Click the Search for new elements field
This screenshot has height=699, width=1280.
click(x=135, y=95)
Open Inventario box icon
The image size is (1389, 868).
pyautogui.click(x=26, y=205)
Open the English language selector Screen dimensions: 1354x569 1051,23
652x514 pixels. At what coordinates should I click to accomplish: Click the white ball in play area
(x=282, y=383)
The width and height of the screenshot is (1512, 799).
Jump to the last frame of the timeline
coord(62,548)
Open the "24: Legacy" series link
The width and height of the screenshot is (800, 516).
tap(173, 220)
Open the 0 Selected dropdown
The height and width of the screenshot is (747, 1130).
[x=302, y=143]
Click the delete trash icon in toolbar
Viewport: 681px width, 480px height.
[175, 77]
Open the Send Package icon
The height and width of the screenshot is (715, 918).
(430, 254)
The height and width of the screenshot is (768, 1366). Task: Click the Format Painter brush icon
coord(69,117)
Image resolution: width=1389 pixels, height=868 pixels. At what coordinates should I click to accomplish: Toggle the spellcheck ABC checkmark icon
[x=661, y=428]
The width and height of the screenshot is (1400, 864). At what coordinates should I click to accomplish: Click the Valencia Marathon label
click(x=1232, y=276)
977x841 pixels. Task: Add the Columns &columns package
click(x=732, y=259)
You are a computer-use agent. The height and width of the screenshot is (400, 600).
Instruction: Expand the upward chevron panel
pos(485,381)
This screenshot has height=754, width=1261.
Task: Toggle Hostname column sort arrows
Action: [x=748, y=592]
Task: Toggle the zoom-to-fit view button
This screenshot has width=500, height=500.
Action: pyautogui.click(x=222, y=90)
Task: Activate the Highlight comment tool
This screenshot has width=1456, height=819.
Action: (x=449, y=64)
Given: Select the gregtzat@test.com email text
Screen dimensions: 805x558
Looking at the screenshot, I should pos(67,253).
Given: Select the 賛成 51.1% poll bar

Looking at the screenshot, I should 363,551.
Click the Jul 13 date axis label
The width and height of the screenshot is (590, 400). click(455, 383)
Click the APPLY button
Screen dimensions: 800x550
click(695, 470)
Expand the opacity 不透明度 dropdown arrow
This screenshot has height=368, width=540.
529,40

= = = = = = =

Return every line in the material above that contains the string "pixels". Case counts.

652x514 pixels. At what coordinates should I click to accomplish: Click the white ball in play area
Image resolution: width=1389 pixels, height=868 pixels. At what coordinates should I click to accomplish: Toggle the spellcheck ABC checkmark icon
977x841 pixels. Task: Add the Columns &columns package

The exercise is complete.